To our scholars who worry that we are about to throw our physical collections overboard in favor of digital surrogates of sometimes uneven quality, I want to say: not to worry. True, libraries everywhere find themselves having to consign more and more of their physical collections to remote storage as campus space grows increasingly scarce and user preferences migrate online. And some libraries – the UCs far less than others – are addressing the space crunch by de-accessioning low-use materials that are widely held with the knowledge that they can borrow these items from another library if need be. (Many [cooperative initiatives] are now underway to share such information and ensure that enough copies are retained throughout the nation’s system of libraries to protect the integrity of the scholarly record.) That train has already left the station, and it’s happening independently of largescale digitization. What digitization offers is a valuable complementary mitigation strategy: we can now make those remote collections eminently browsable, saving time and expense both for users and for libraries. As a library user, you can now determine whether that book is really what you’re looking for before you request it, not afterward – and in some cases, the digital surrogate may indeed be all that you need. Libraries can promote these ‘hidden’ volumes more effectively to their users, while limiting delivery costs to just those items that are truly wanted. This browsable and/or searchable digital surrogate – which is the quality level that most of the Google mass digitized scans are aimed at – is not a replacement for the original print book, and was never intended to be.

To our scholars who worry that we are outsourcing our library collections and services to Google, again I want to say: please don’t worry on this score either. Far from abrogating our mission as stewards of the cultural record, we who have opened up our collections to digitization are shouldering this role with vigor. While Google and others are making these books discoverable online to a general audience, the University of California along with other peer institutions is creating a robust shared access and preservation service for our mass digitized books, one that adheres to professional standards, through our partnership in a ground-breaking enterprise called the HathiTrust. If you haven’t heard of HathiTrust yet, you soon will. No UC library user need go to Google to search the full text of our books, or to find accurate bibliographic information, or to view and download those that are in the public domain; s/he can go to http://catalog.hathitrust.org/ and be reassured that those books will be there, in ever-improved versions, for the long-term. HathiTrust now numbers 5.4 million volumes from 26 libraries and is growing at a rapid rate, all searchable, all viewable if in the public domain (or otherwise rights-cleared), and all designed to inure to the long-term benefit of the nation’s libraries and their users. The digital library of the future resides not with Google, but with us. And we are building it today.
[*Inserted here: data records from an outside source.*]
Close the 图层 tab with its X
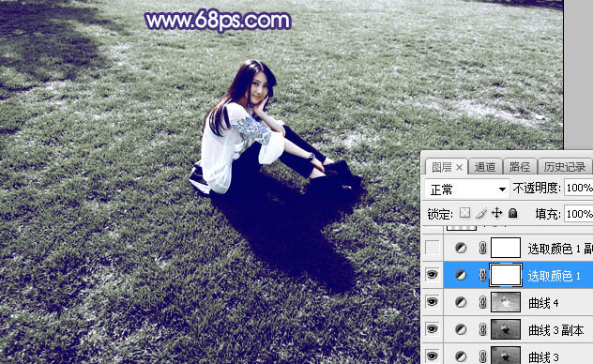The height and width of the screenshot is (364, 593). [459, 167]
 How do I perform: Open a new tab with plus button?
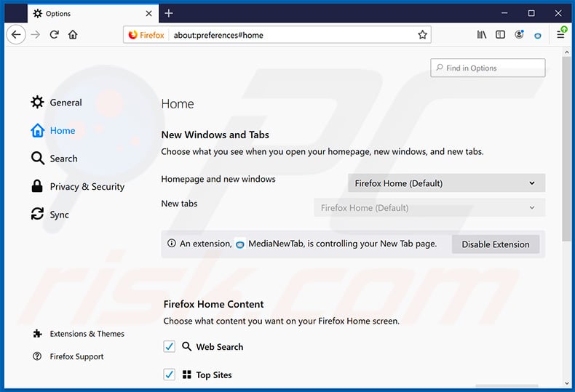tap(169, 13)
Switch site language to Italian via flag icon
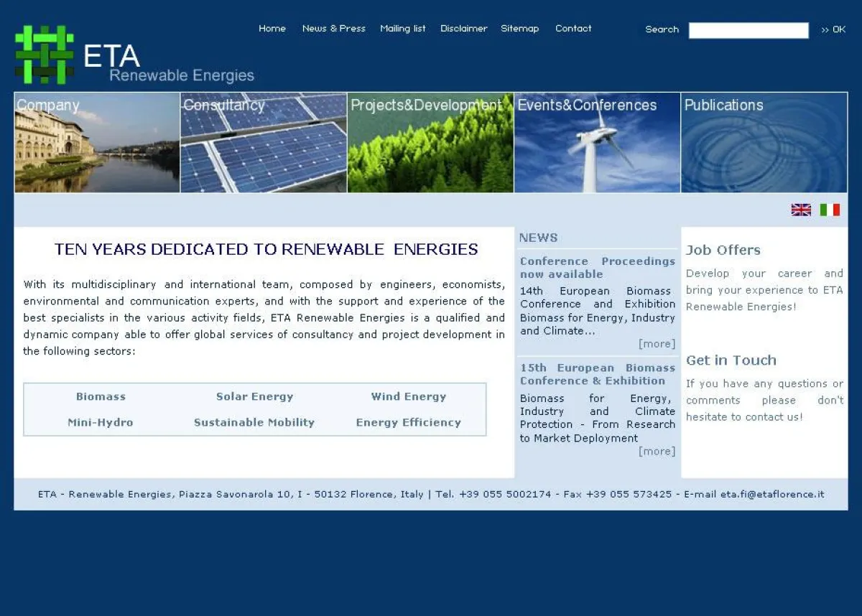 (830, 210)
At the same time, Google, Internet Archive, and others, are providing an invaluable service in bringing the vast holdings of the great research libraries to a worldwide audience and integrating that content with general-purpose internet search services and other content. As one colleague has written, “Who among us has not benefited from a Google search?” In participating in these efforts, we are fulfilling our long-standing public service mission. The Google Settlement, if approved, will further these aims by providing more content, in more ways, to an even wider audience.

But in the end, approval of the Settlement is not a make or break event for libraries. Despite the claim that the Google Settlement promises to build “the greatest library in history,” libraries are not leaving the future of information to Google and these other partners alone. Nor need we wait, Godot-like, for fugitive national legislation to begin the work of serving up our cultural heritage in digital form. Through a combination of efforts, including public-private partnerships such as that of libraries with Google, we can go forward in this transformative enterprise together.